That said, let's talk about the food. My guest and I agreed it was a cross between the kind of mainstream fare (wonton soup, chow mein) found at the average family-run Chinese restaurant and the more upscale Asian-inspired creations popular at, say, a P.F. Chang's.
Charlie Chiang's, in fact, has a lot in common with that popular bistro. Numerous menu items are the same, for instance.
One big difference between the two is the decor. At Chang's, the look is Old World Oriental but Chiang's has been decorated in a spare, minimalistic style. I loved the wall treatment which features plaster done in a wavy pattern, like sand drifting on a beach.
I have just two complaints: the chairs could be more comfortable, and the jarring music seemed out of place in such a serene setting.
For starters, the pupu platter — it's called Friends Combo here — got our vote. Priced at $16, it includes five items that can also be ordered individually. We almost fought over the sweet soy glazed short ribs, which were packed with flavor, tender inside but with a crisp exterior sprinkled with black and white sesame seeds.
Both the crispy skin shrimp rolls and Shanghai spring rolls were good but on the greasy side. Decent chicken on bamboo skewers and crab wontons rounded out the list of offerings.
I sipped a saketini ($7) made with Momokawa Diamond sake and garnished with a julienned piece of cucumber. My guest opted for a small bottle of Ozeki sake ($4).
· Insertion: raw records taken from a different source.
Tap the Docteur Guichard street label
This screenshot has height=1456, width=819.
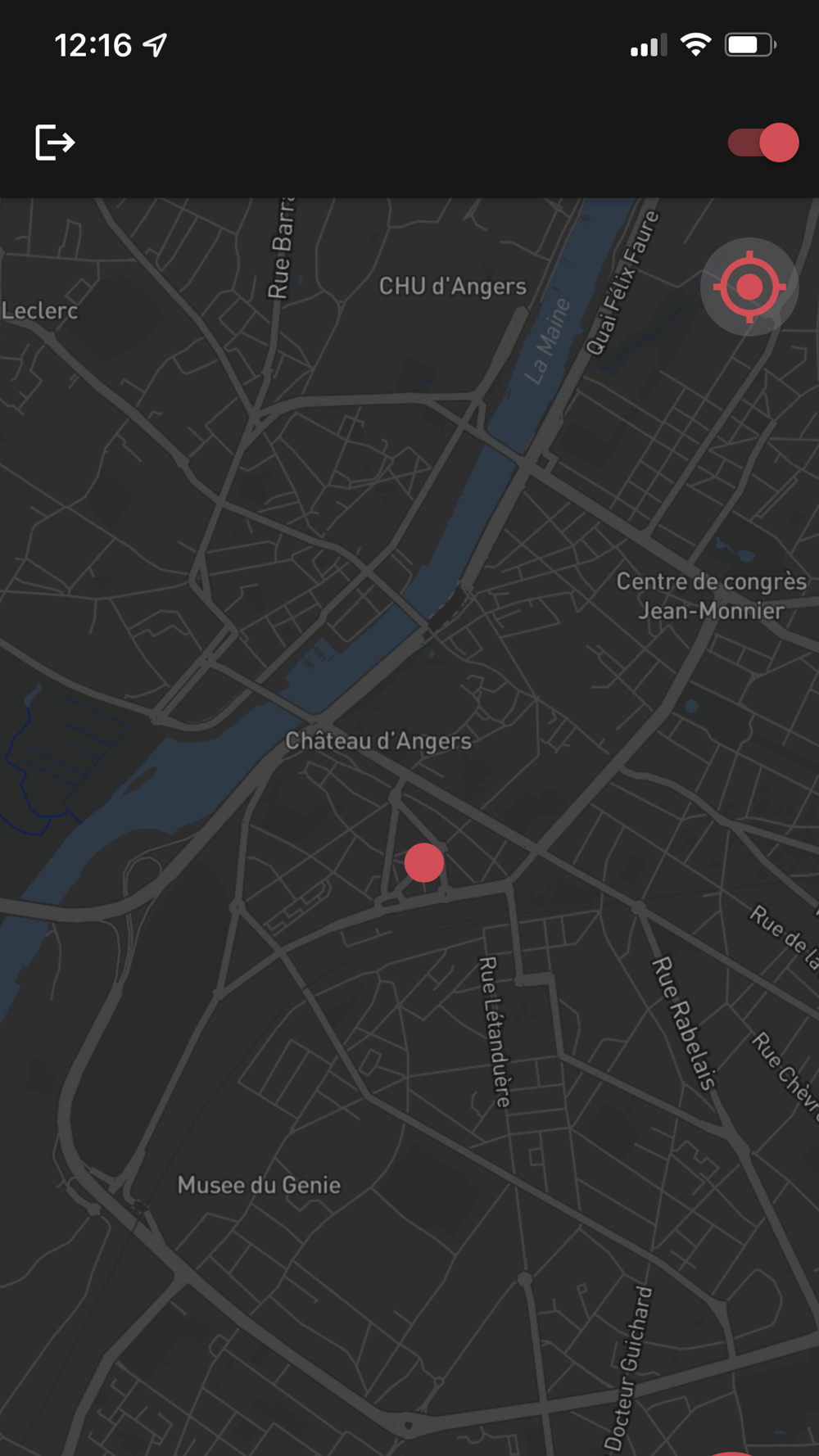pyautogui.click(x=629, y=1368)
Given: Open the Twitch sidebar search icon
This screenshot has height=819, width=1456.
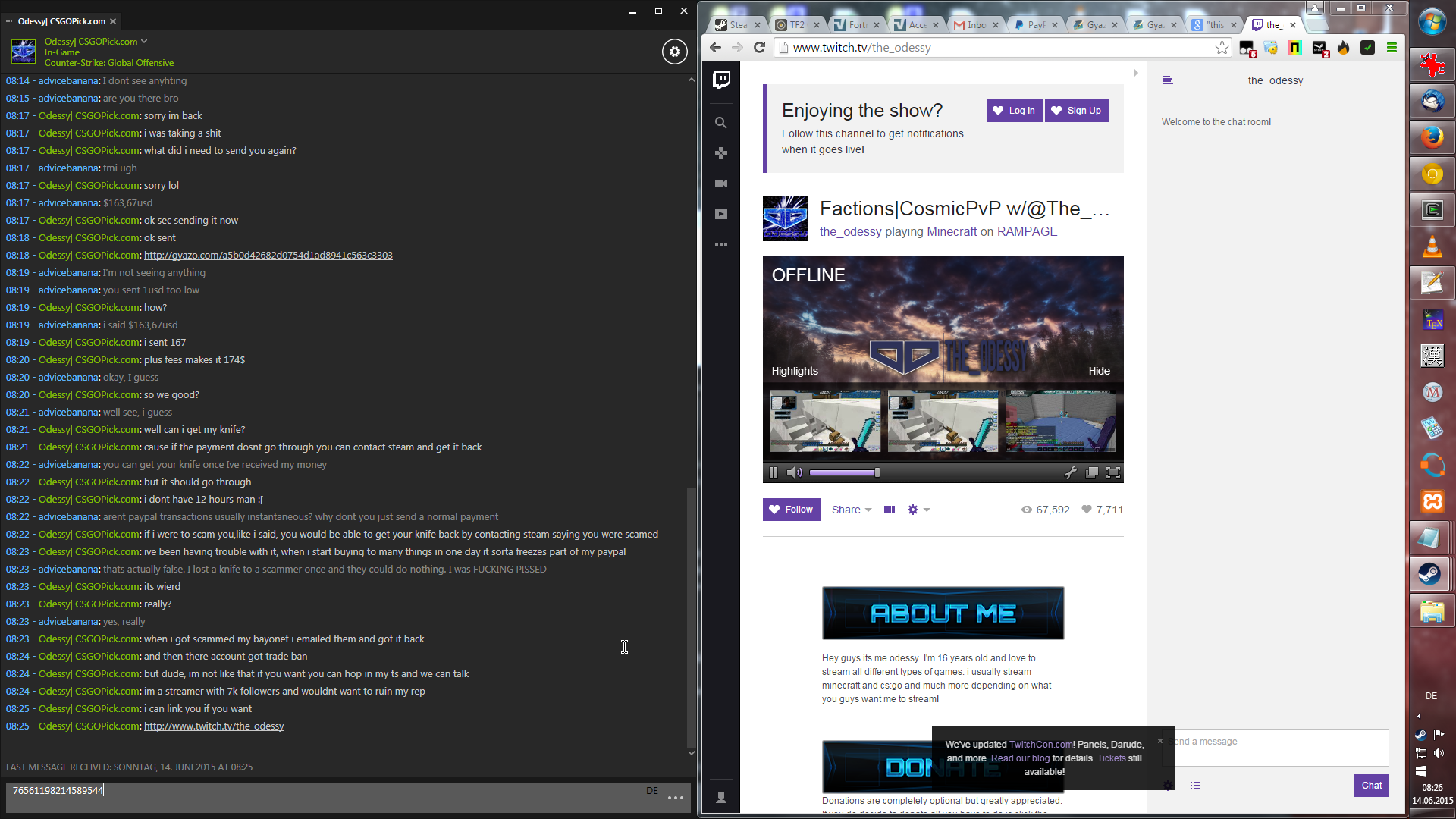Looking at the screenshot, I should [721, 123].
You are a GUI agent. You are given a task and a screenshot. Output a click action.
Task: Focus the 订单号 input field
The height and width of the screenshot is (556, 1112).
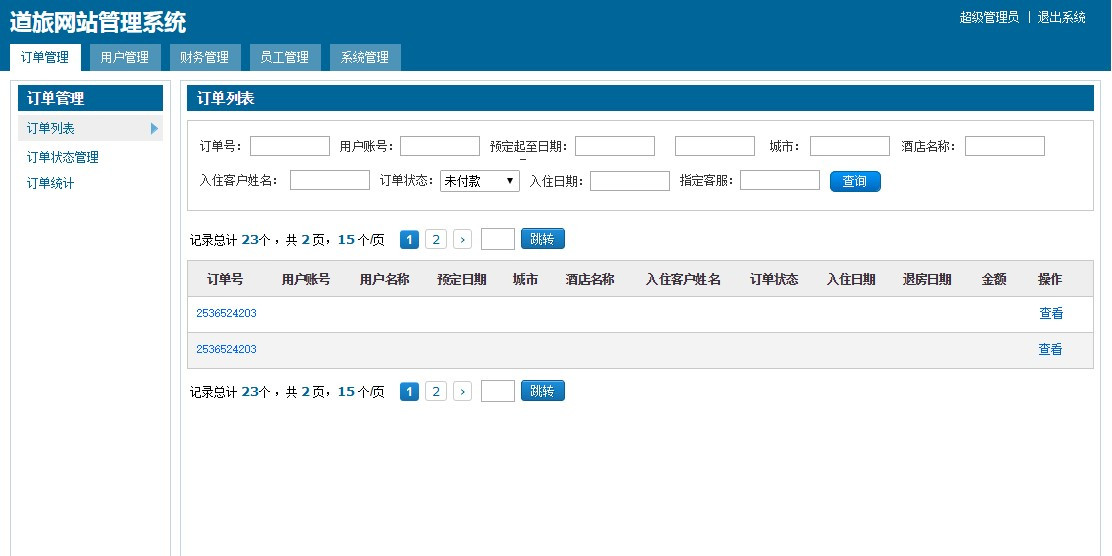pos(290,146)
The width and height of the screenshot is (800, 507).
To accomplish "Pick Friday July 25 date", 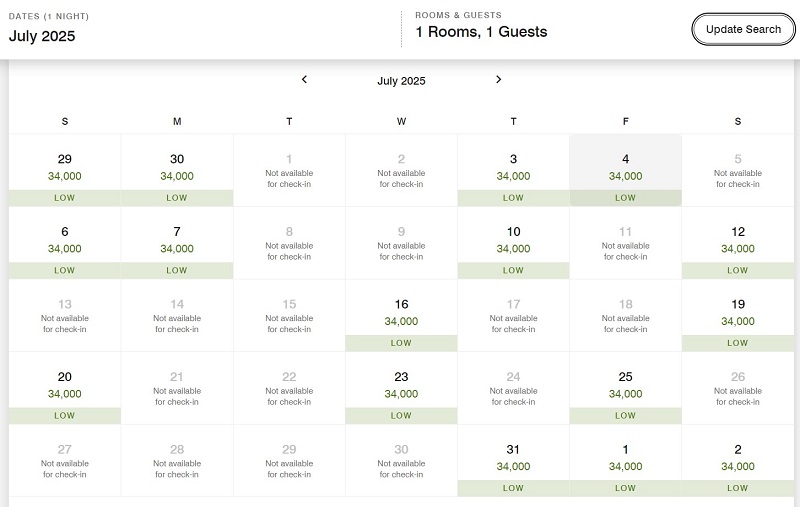I will pyautogui.click(x=626, y=388).
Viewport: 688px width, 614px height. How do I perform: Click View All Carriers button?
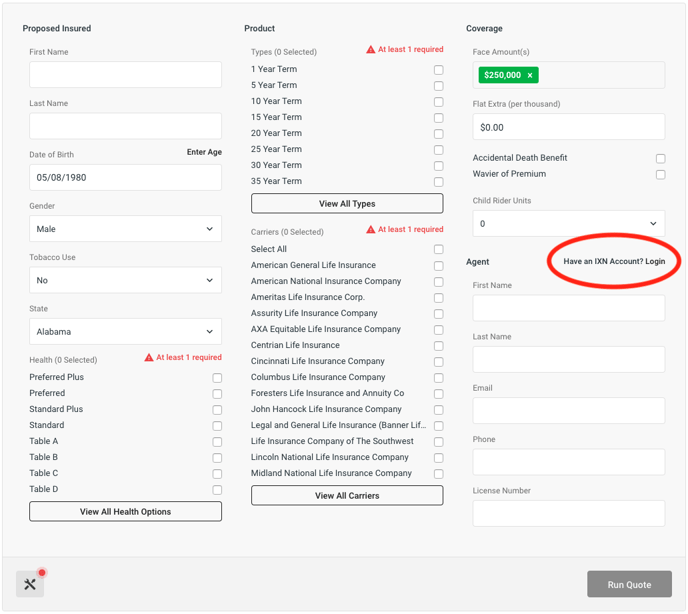click(347, 496)
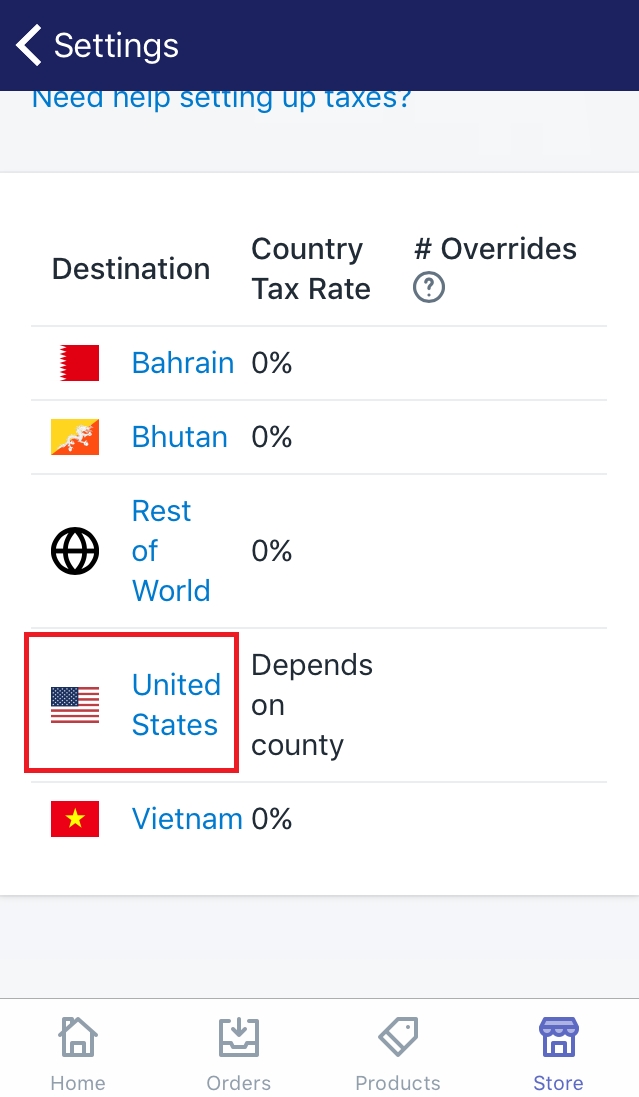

From there, we went on to the main event, although I'd like to sample the asparagus and crab soup on another visit.
We chose our entrees from the "Charlie Chiang's recommends" list and heartily endorse both selections.
My honey tempura chicken ($14) contained tender chunks of lightly battered chicken breast tossed in a diabolically delicious pineapple-honey sauce. (Be sure to ask for extra on the side.)
Land and Sea Delight ($15) was a tasty medley of beef, shrimp, scallops and chicken mixed with fresh mushrooms in a spicy sauce, served over white rice.
What else is good?
Seafood lovers have a wealth of options, from salt and pepper jumbo shrimp and kung pao scallops to salmon with soba noodles. In the meat category, look for orange-tangerine steak, lamb Szechuan, sweet and sour chicken, Hunan pork and all manner of lo meins and chow meins.
Special diets are also addressed. Dishes without salt, sugar, corn starch and MSG and vegetarian dishes are included on the bill of fare.
We really didn't need dessert — portions aren't stingy — but for review purposes we sampled something called a banana wrap. It consisted of a cinnamon infused egg roll, whipped cream and chocolate sauce dolled up with a scoop of excellent, fruity sorbet. Frankly, it sounds better than it was.
Bottom line: Charlie Chiang's is a welcome addition to the North Naples dining scene, with food that's not just good but affordable. Choose egg drop soup and the crispy sesame chicken salad, for example, and you'll be out just $10. Numerous substantial entrees are priced at just $9 to $12.